2010Q3 Reports: ACL Anthology
ACL ANTHOLOGY Report June 2010, Min-Yen Kan
(please see the items for discussion at the end of the report)
In Progress -- Do not take as factual yet.
The ACL Anthology is a digital archive of research papers in computational linguistics, sponsored by the CL community, and freely available to all. Conference proceedings are published in the anthology around the same time as the conference (subject to general/program chairs' discretion). CL articles are published within a few days of publication on the MIT Press website (now that CL is open access).
The anthology now contains over BUG papers (up from 15,900 articles from twelve months ago). All of the papers up to 2008 are also now indexed by the ACM Portal and should have Digital Object Identifiers (DOIs) assigned to them per the ACL Anthology - ACM agreement.
CHANGES OVER LAST 12 MONTHS: As promised, we have been busy reaching out to sister CL/NLP related societies and have been also ingesting and hosting their materials. We have incorporated ROCLING, PACLIC and ALTA forums into the Anthology, now listed under Other Events. We are finalizing the incorporation of RANLP soon.
We have also been busy ensuring the coverage of DBLP and ACM Portal cover the Anthology materials. We understand that the ACM Digital Library has finished ingestion and DOI assignation of over 100 venues (mostly workshops) that had been missing from their records. DBLP is known to digest information from the ACM Digital Library Portal, so this should be completed soon.
MAILING LIST: The Anthology mailing list's (http://groups.google.com/group/acl-anthology) membership pool has grown, now consisting of XX members (up from 176 from last report). This is an announcement-only list, where we notify members of newly listed released materials online.
ONGOING WORK: While we incorporate more materials for CL, we are working with START (courtesy connections from Steven Bird) to directly support the ACL Anthology XML format to make future events using the aclpub package easier to incorporate directly into the Anthology.
Another large tract of our current work is on providing a uniform level of service and metadata for past work. There are a number of issues that are being tackled:
- Correct XML representation of each article: names of authors (with diacritics for European names), first, "von" and last name portions
- BibTeX representations for all articles
- One PDF file per article. This is especially problematic for the J79 series, which largely represents one issue per PDF file.
- Text for all PDF files.
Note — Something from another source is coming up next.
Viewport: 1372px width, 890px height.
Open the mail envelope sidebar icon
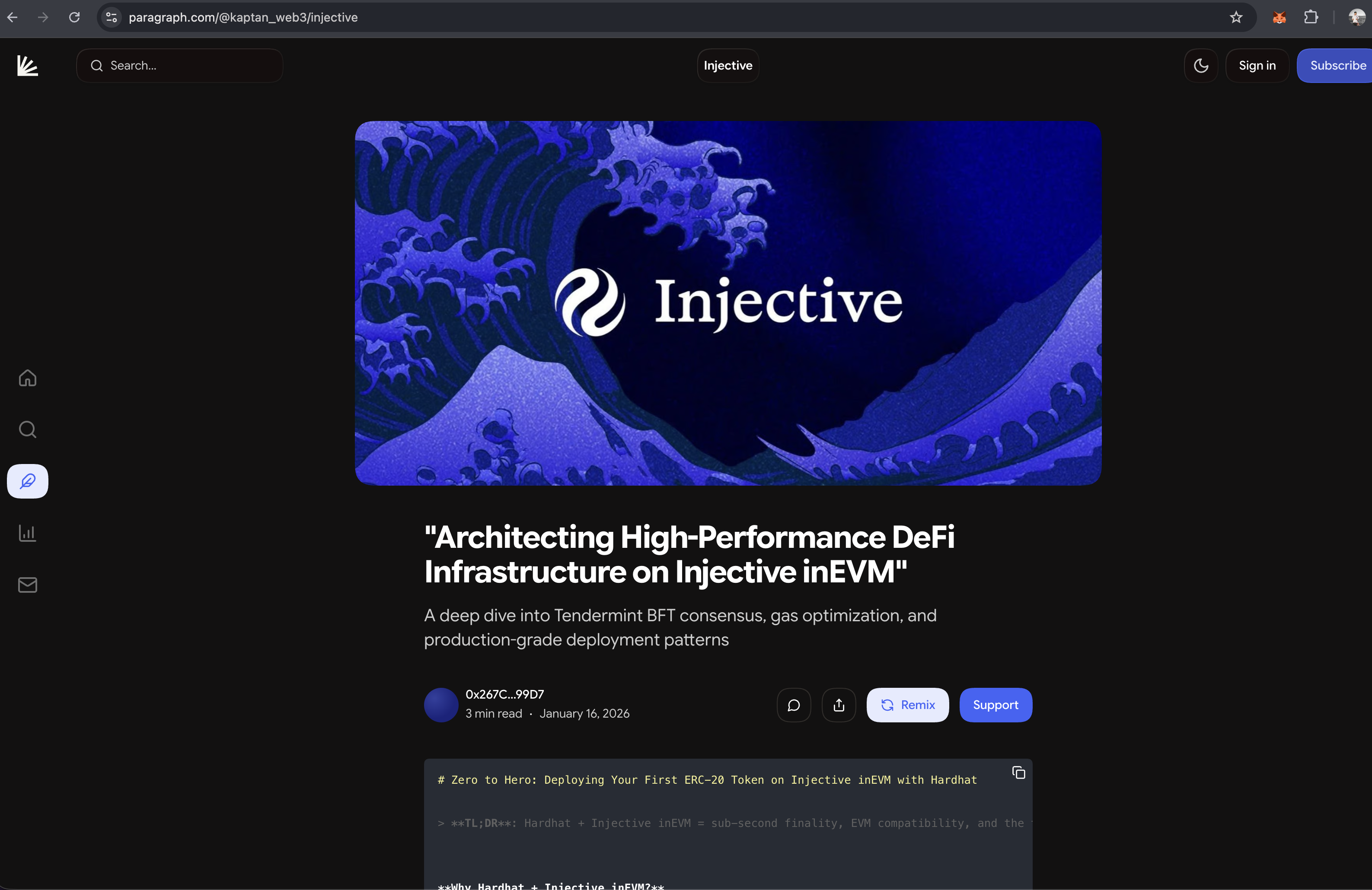coord(27,585)
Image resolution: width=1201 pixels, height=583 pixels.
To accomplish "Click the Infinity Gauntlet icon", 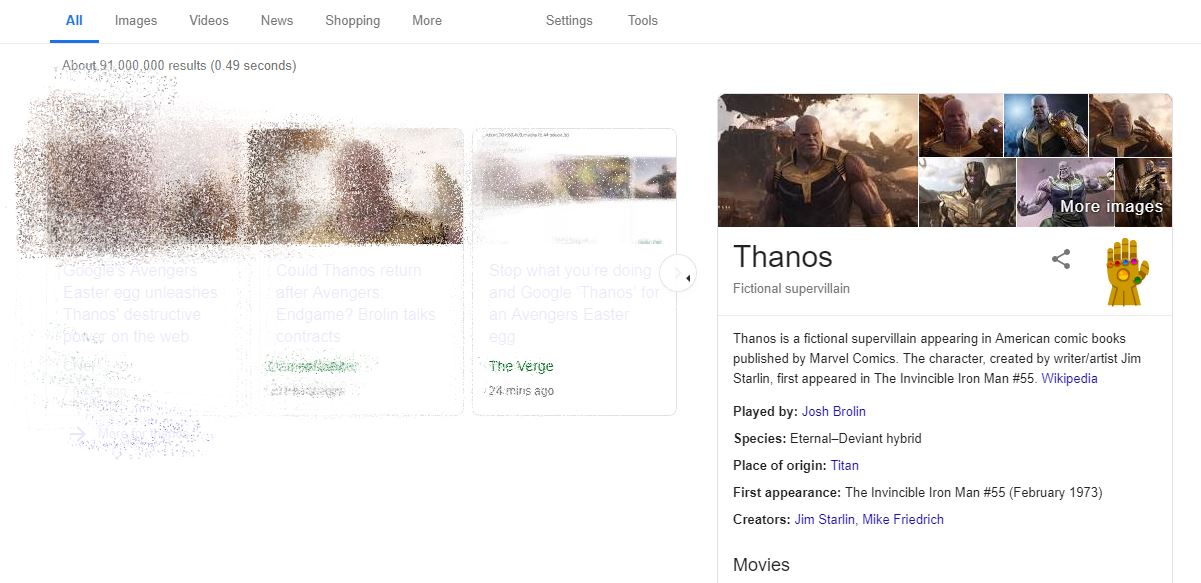I will click(x=1127, y=271).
Some articles (e.g., EACL 2003) only exist in image form in the Anthology, rendering indexing (and hence subsequent citation) of these articles problematic.
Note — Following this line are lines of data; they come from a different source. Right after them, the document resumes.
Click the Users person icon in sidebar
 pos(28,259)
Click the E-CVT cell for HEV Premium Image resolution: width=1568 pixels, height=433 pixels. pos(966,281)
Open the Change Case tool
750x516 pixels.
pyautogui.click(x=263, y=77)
- PDF metadata fixing for all articles. Crucially, Google Scholar uses this information but it is not always correctly generated.
With these issues fixed, we can proceed to wikify the Anthology, to allow more flexibility in adding, correcting metadata that members or outsiders can directly suggest. Currently, Ali Hakim is working on some initial test phases to do this.
RELATED WORK: We have released (via LDC and via the corpus website) an ACL Anthology Reference Corpus, which came out in Dec 2009, which is a separate project, sanctioned earlier by the ACL. This project incorporated OCR dumped text for all pages in the reference corpus (a subset of all articles up to 2006) and PNG images for each page in the corpus.
- One aspect where this comes up is in listing venues on the front page. While the vast majority of users may never use the front page (but get to the Anthology's details from search engines), currently we list ACL events at the top and other venues in a separate space. While fair and consistent, this marginalizes ACL events that are mainly sponsored by SIGs (notably EMNLP, SemEval, CoNLL) as they are relegated to the pages for SIGs. Would we want to change this policy and if so, what policy should be implemented?